## TASK INPUT
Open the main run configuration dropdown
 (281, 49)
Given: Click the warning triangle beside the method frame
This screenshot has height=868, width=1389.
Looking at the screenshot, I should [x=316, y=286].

## GOAL OF THE EXERCISE
Repeat the records above, swapping "dropdown" for "menu" and leaving all other text unchanged.

## RESULT FOR THIS TASK
Open the main run configuration menu
 (281, 49)
Given: Click the warning triangle beside the method frame
This screenshot has height=868, width=1389.
Looking at the screenshot, I should [x=316, y=286].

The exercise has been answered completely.